Mr. Cooper celebrates strong Q3 originations — what’s in store for Q4?

Exec points to mortgage rates for uptick in originations performance

Mr. Cooper celebrates strong Q3 originations — what’s in store for Q4?

Exec points to mortgage rates for uptick in originations performance

Mr. Cooper Group reported the delivery of an “exceptional” third quarter, with mortgage originations generating $69 million in pretax income.

The figure “significantly exceeded our guidance,” CEO and Chairman Jay Bray said during an earnings call. The company’s Q3 return was up markedly from $38 million in the second quarter.

“This was of course due in part to the drop in mortgage rates in the quarter,” said Bray. “However, we’ve also benefited from investments we’ve been making in both our direct-to-consumer (DTC) and correspondent platforms.”

Mr. Cooper funded 25,582 loans in the third quarter, representing roughly $6.8 billion in unpaid balances, broken down into $2.3 billion in DTC and $4.5 billion in the correspondent channel. That dollar volume is up from $3.8 billion quarter over quarter, with DTC up from $2.3 billion and correspondent up from $.1 billion.

On the servicing side, Mr.
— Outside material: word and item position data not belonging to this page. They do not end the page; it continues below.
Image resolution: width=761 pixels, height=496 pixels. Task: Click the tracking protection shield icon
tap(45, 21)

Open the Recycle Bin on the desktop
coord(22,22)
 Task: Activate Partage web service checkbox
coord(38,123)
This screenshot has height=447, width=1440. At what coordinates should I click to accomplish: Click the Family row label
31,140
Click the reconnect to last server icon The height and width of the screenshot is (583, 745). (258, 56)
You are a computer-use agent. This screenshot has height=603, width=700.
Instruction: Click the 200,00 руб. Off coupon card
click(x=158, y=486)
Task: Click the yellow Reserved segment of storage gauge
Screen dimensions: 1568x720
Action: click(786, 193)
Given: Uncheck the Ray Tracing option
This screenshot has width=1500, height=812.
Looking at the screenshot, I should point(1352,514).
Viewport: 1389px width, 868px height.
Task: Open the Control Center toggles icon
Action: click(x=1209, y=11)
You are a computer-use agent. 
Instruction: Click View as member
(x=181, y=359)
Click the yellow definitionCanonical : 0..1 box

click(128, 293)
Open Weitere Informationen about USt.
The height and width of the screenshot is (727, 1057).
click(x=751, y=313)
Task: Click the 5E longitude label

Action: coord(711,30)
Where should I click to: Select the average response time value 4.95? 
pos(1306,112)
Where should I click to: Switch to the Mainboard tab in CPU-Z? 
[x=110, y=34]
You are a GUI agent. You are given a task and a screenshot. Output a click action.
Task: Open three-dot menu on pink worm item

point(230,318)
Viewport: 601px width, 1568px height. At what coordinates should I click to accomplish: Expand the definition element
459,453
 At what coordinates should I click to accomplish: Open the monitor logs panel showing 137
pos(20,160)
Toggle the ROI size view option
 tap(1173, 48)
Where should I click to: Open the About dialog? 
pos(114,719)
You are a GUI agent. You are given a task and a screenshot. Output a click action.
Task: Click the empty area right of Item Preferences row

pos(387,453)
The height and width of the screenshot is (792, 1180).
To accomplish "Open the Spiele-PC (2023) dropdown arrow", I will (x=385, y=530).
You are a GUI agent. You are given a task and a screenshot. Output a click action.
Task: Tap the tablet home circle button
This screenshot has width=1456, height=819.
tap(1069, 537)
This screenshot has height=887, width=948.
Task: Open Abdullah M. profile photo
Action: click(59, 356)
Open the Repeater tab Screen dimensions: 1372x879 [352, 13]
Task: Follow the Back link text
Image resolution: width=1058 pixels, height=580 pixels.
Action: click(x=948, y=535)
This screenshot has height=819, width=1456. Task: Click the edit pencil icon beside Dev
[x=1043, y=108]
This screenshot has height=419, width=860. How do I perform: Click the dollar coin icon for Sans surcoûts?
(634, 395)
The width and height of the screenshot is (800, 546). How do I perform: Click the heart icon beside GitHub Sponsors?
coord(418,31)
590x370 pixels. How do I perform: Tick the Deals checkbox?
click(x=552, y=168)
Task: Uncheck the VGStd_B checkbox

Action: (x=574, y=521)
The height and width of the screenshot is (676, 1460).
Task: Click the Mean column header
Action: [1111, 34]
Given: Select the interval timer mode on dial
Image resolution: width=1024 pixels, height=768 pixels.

Cooper totaled 5.4 million customers during the quarter, with an unpaid principal balance of $1.239 trillion, a marginal quarterly uptick but an annual gain of 32%. While its third-quarter pretax income of $177 million on the servicing side was down from $354 million, operating income after accounting for mark-to-market adjustments rose from $288 million to $305 million from Q2 to Q3.

“I’m extremely pleased with our strong performance in servicing and exceptional execution in originations, where volumes increased 80% quarter-over-quarter, as our direct-to-consumer channel helped customers take advantage of the rally in mortgage rates during September, while our correspondent channel implemented a number of new initiatives which were well-received by clients,” added Mr. Cooper President Mike Weinbach.

Notably, despite excitement about strong origination activity, the firm’s net income across all business lines is down considerably. All-encompassing third-quarter net income totaled $80 million from July through September was $80 million, down from $204 million in the preceding quarter.

Looking ahead, Weinbach tempered originations expectations for the fourth quarter, noting that the recent upward trend of mortgage rates blunts some refinance opportunity and projecting pretax originations income between $45 million and $65 million, a range he described as a “more normalized level of profitability.”